Edgar beat Penn twice at a time when many though Penn was unstoppable at Lightweight. His fights with Maynard were epic, and Maynard has a significant size advantage and beats everyone else at Lightweight. Considering he is an undersized light weight as has been mentioned, and how Aldo has been mulling going to Lightweight because the cut to Featherweight is tough, I think Edgar has to be considered above Aldo in pound for pound discussion. Edgar could be number 2 or 3 for me.

T.P. Grant: My reservations about Edgar are just that outside of his rematch against BJ Penn we've not seen in go in and take firm control of fight from another elite fighter. The first fight with Penn was in and out but Penn was never in trouble and landed harder more accurate strikes. In both fights with Maynard, Edgar was in big, big trouble in the opening rounds. I need to see him go in and really dominate an elite fighter.

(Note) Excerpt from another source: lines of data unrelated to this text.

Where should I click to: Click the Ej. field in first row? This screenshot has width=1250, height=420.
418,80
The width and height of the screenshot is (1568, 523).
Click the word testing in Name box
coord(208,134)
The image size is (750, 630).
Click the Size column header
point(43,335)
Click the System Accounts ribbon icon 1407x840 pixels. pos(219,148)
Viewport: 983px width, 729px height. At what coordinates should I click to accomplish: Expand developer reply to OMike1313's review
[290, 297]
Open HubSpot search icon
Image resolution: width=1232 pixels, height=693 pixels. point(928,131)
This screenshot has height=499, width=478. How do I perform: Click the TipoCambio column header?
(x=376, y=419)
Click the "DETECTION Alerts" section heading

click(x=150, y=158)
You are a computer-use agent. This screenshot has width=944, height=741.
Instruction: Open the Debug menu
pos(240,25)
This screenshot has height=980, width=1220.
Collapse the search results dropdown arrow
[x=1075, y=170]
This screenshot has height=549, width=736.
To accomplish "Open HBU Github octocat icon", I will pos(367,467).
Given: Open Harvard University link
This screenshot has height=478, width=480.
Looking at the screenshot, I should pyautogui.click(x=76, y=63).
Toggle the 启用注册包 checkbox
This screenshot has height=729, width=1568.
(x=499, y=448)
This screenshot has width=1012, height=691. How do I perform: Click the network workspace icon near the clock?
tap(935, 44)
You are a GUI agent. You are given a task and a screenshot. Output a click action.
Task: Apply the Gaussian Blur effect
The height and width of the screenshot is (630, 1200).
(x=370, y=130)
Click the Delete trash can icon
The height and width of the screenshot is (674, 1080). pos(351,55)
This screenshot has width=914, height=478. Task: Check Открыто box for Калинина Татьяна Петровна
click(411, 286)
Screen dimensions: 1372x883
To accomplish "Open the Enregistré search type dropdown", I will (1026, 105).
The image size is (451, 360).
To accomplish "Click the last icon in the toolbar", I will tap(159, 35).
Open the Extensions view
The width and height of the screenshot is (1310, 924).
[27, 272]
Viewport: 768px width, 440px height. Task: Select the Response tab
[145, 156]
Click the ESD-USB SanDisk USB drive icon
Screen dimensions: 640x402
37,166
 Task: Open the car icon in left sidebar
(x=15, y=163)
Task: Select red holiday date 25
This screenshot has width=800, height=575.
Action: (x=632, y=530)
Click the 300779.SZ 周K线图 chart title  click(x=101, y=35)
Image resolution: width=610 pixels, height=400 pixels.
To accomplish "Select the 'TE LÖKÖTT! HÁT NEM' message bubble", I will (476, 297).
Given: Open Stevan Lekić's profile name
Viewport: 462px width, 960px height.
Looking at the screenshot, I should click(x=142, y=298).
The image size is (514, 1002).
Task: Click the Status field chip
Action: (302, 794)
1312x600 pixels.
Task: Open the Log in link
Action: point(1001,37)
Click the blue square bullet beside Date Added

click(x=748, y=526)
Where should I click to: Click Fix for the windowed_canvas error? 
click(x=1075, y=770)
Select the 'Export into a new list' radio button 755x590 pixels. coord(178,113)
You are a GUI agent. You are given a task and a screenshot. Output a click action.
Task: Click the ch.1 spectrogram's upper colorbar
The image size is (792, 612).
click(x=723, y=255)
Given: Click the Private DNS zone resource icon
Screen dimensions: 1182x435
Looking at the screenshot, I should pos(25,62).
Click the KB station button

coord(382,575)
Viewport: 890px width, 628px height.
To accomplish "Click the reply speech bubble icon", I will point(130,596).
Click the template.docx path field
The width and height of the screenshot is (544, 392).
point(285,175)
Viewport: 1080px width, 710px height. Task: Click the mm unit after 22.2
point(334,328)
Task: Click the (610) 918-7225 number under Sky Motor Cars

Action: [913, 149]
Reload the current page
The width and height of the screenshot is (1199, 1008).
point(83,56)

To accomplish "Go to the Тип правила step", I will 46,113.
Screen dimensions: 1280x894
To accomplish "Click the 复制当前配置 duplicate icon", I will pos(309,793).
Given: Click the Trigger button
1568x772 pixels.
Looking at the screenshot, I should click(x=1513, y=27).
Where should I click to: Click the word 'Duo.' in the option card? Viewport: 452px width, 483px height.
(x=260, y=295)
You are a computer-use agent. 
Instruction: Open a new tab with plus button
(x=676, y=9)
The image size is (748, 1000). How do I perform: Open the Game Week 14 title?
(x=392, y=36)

KJ Gould: He's also beaten Sherk, by the way, and beat the at the time highly touted Tyson Griffin in his UFC debut, and has the scalps of Mark Bocek and Jim Miller (pre UFC).

I think you might be underplaying how good Edgar is, considering his only loss was to Maynard and he more than made up for it in the rematches ending the last fight definitively.

Fraser Coffeen: Interesting that JDS has come up a few times. I figured he would, simply because he's a champion, but no way is he in contention in my book, as every one of his impressive wins comes against an opponent with a pretty sizable hole in his game. It's going to take a lot for a heavyweight to crack that top 5 for me, just based on the shallowness and constant flux at the top of the division.

Fraser Coffeen: Cruz isn't close because every time he gets inside and gets close, he runs away right after.

Thanks folks, I'll be here all night.

Tim Burke: Everyone meet Fraser Coffeen, the Jacob Volkmann of BE!

Fraser Coffeen: Tim, call me to schedule a glassectomy.

Matt Roth: You guys aren't thinking this through and that's cute. I can't put Aldo in the top 5 just because I don't think he was impressive in his wins over Hominick or Florian. In fact the Florian fight wasn't memorable to me, to the point that even though I sat cage side I kinda spaced out and lost track of how many rounds were already over. Yes, beating Mendes is huge but you guys are definitely being ridiculous saying he's top 5.

Tim Burke: And Anderson's win over Sonnen was impressive? Hell a lot of people have been crapping on GSP's last few performances. Aldo still beat Hominick and Florian 49-46. And had a 10-8 round against Hominick.

Matt Roth: Man I'm all but ready to drop GSP from the top 5. Pound for Pound to me means not just one of the best but also one of the most exciting. The Goddamn Sleeping Pill is the worst. If Jose is top 5 he's fringe top 5. Though I think both Edgar and Henderson are above him.

Dallas Winston: I've been pretty skeptical about Aldo's hype as well but I would now put him at #4 in front of Edgar. He only has one career loss and has now blown through much of the upper end of the division in addition to the lower end.

Frankie has a legit UFC loss to Gray plus the draw and all Aldo has are decision wins that weren't entirely dominant. Top-five? No question in my book.